Graceful Degradation
When context budget is exceeded:
- Summarize aggressively
- Drop low-priority information
- Notify user of reduced functionality
- Continue with best effort
Error Recovery
When tools fail:
- Retry with exponential backoff
- Fall back to alternative tools
- Ask user for help if needed
- Log for post-mortem analysis
Circuit Breakers
Protect against cascading failures:
- Stop calling failing services
- Return cached results when available
- Fail fast rather than hanging
Principle 10: Iterate Based on Data
Context engineering is an empirical discipline. Let data guide your decisions.
A/B Testing
Test different strategies:
- Summarization frequency
- Retrieval methods
- Context budget allocations
- Tool usage patterns
User Feedback
Collect and act on feedback:
- Task completion surveys
- Consistency ratings
- Qualitative feedback
- Usage analytics
Continuous Improvement
Regularly review and optimize:
- Analyze failure modes
- Identify optimization opportunities
- Update strategies based on learnings
- Share knowledge with team
Anti-Patterns to Avoid
❌ Context Dumping
Don't dump everything into context "just in case". Be selective.
❌ Stateless Agents
Don't rely solely on context window for state. Use external storage.
❌ Ignoring Token Costs
Don't ignore token usage. Monitor and optimize continuously.
❌ Over-Engineering
Don't build complex systems before you need them. Start simple, iterate.

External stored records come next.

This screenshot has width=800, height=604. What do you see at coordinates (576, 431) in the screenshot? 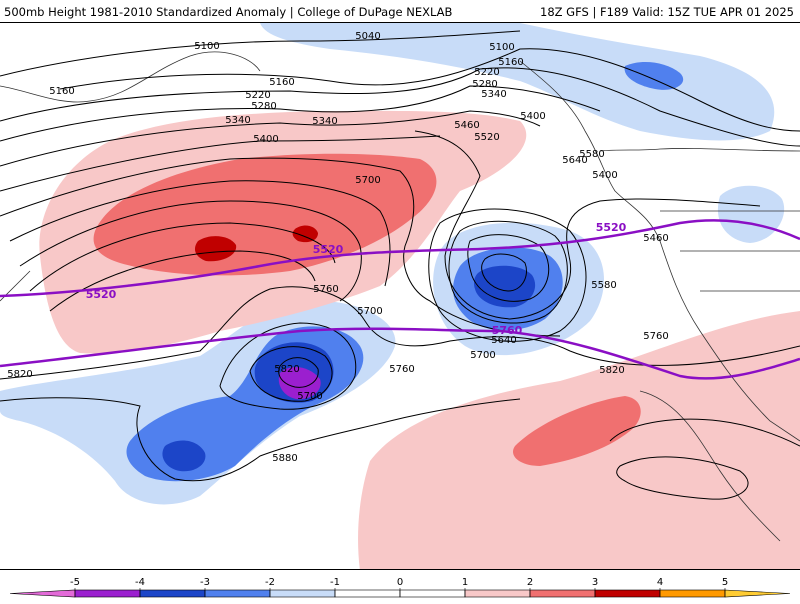
I see `pos-anomaly-south-mid` at bounding box center [576, 431].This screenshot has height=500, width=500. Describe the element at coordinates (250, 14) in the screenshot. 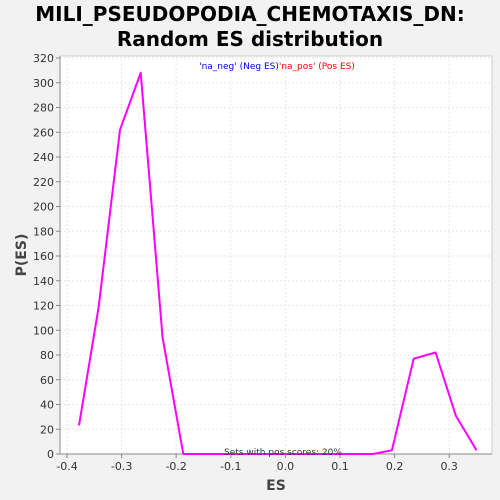

I see `chart-title-line1: MILI_PSEUDOPODIA_CHEMOTAXIS_DN:` at that location.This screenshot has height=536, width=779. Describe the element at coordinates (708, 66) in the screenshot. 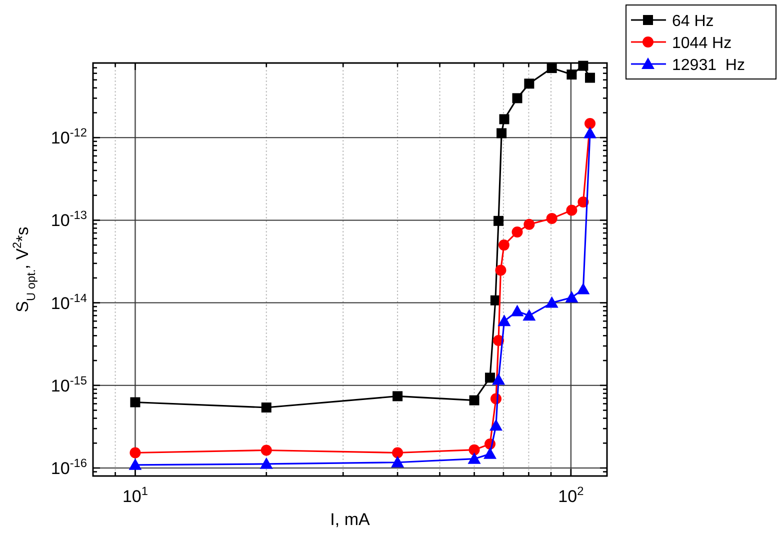

I see `legend-label: 12931 Hz` at that location.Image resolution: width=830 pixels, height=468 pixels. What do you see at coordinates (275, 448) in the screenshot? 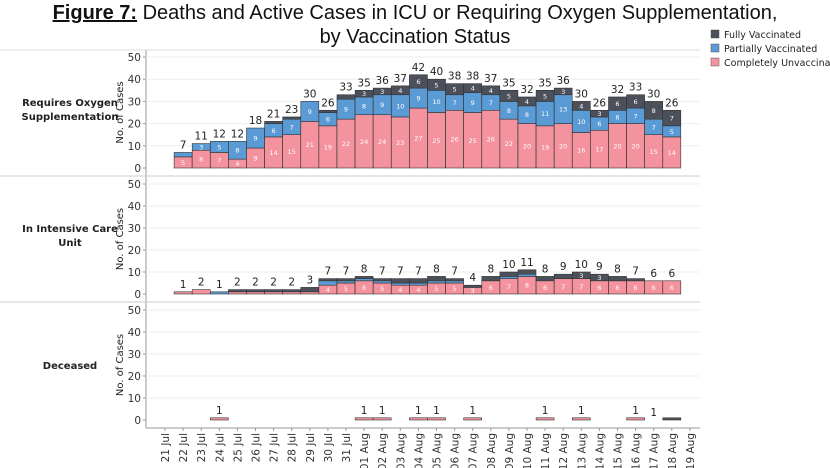
I see `x-tick-label: 27 Jul` at bounding box center [275, 448].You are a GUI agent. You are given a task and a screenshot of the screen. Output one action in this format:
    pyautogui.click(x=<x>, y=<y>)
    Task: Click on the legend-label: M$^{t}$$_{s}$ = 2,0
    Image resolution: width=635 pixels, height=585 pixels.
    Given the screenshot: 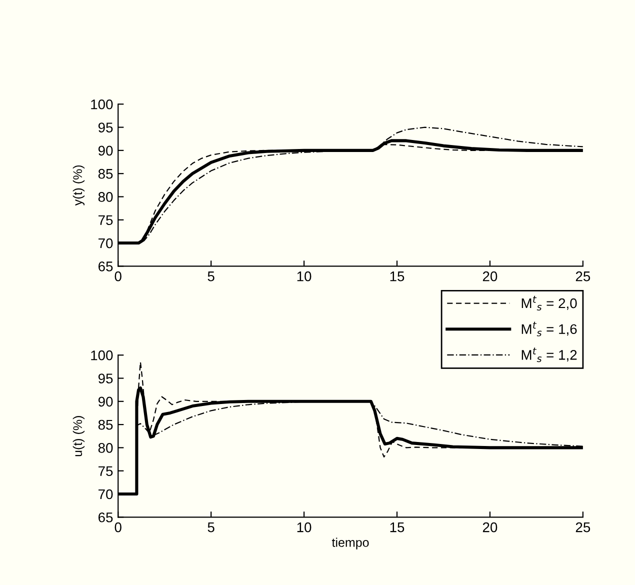 What is the action you would take?
    pyautogui.click(x=550, y=303)
    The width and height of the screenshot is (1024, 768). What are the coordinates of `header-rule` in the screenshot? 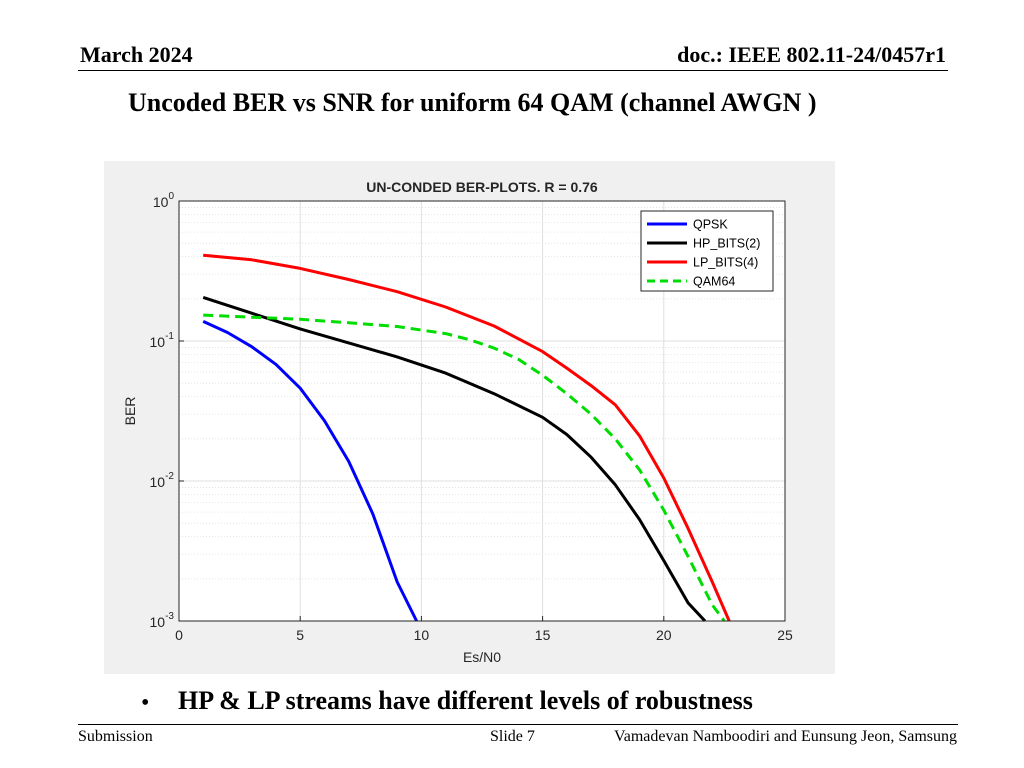 It's located at (513, 70).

❌ Neglecting Observability
Don't deploy without monitoring. You'll be flying blind.
Conclusion
Achieving consistency in AI agent systems requires architectural discipline, not just clever prompts. The principles outlined here represent hard-won lessons from production deployments:
- Externalize state—don't rely on context window alone
- Budget tokens—treat context as a scarce resource
- Implement memory hierarchy—working, session, and long-term
- Prioritize retrieval quality—relevance over quantity
- Track state explicitly—use state machines
- Design tools carefully—single responsibility, clear interfaces
- Measure everything—observability is not optional
- Test thoroughly—unit, integration, end-to-end, load
- Fail gracefully—plan for errors
- Iterate based on data—empirical optimization
The future of AI agents lies not in ever-larger context windows, but in intelligent context engineering that mirrors how humans manage attention and memory.